Transcribe exactly everything in the data below from the line containing "You are a computer-use" down to the line containing "Instruction: Select the bulleted list icon", both lines included and nothing further.

◆ Material provided ◆
== Segment start ==

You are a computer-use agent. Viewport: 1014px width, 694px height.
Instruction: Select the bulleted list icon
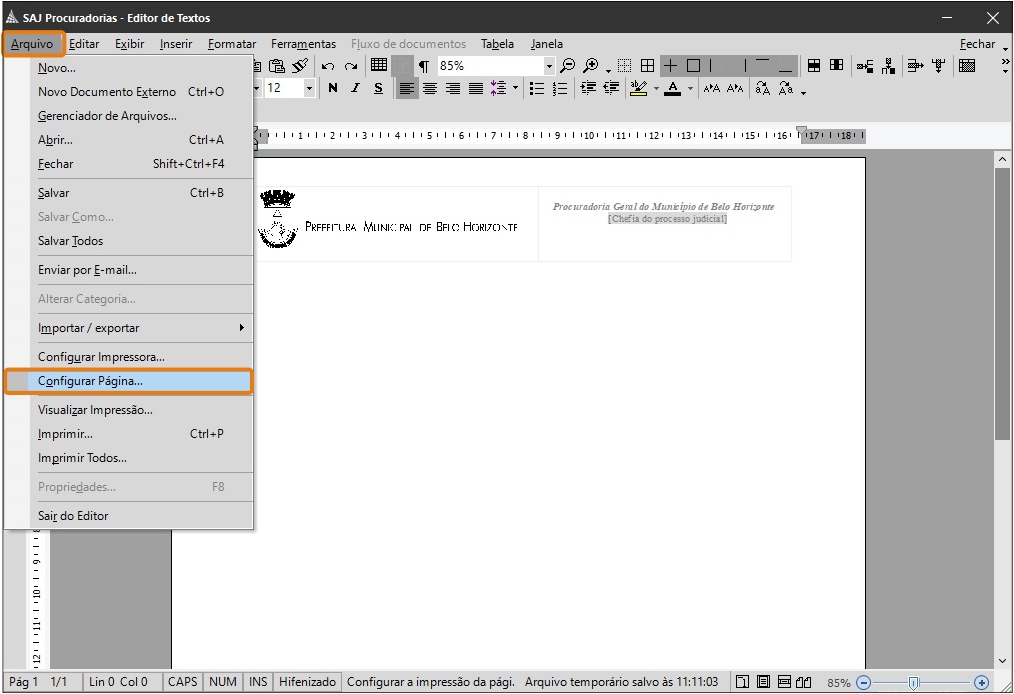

== Segment end ==
== Segment start ==

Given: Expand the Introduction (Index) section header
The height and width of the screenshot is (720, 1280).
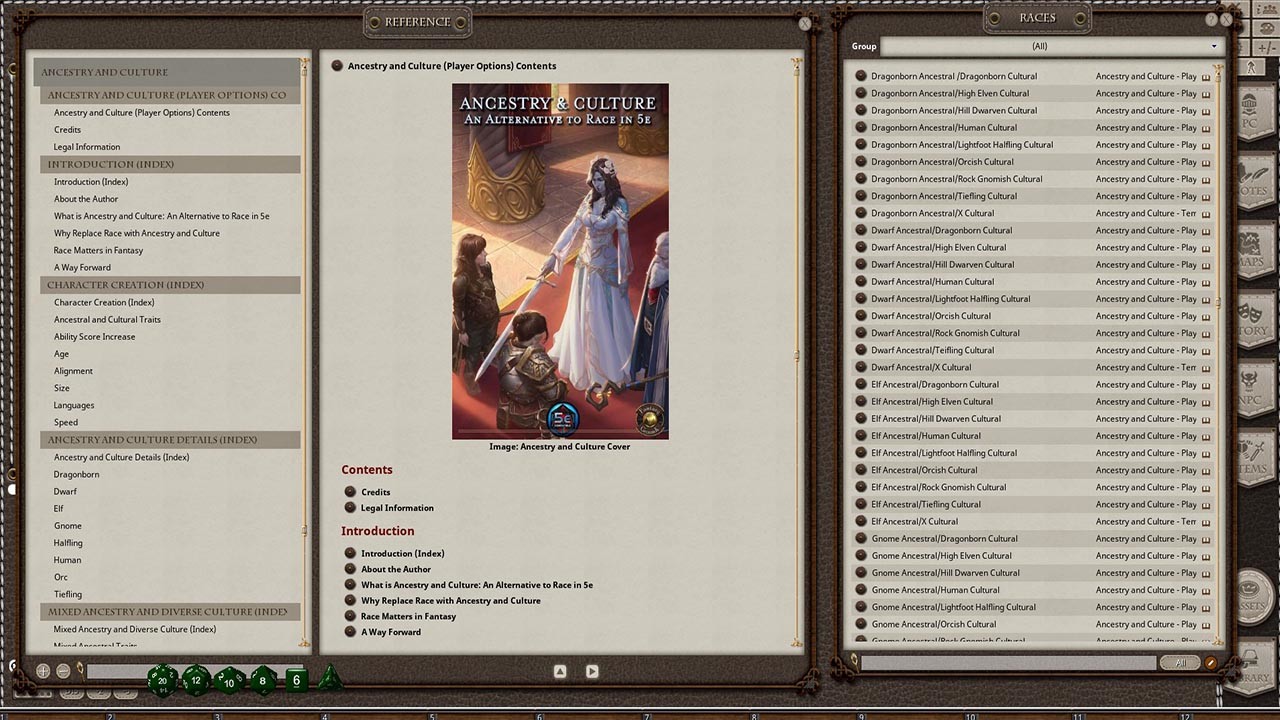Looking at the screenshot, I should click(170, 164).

== Segment end ==

◆ Output of the exercise ◆
You are a computer-use agent. Viewport: 1014px width, 694px height.
Instruction: Select the bulleted list icon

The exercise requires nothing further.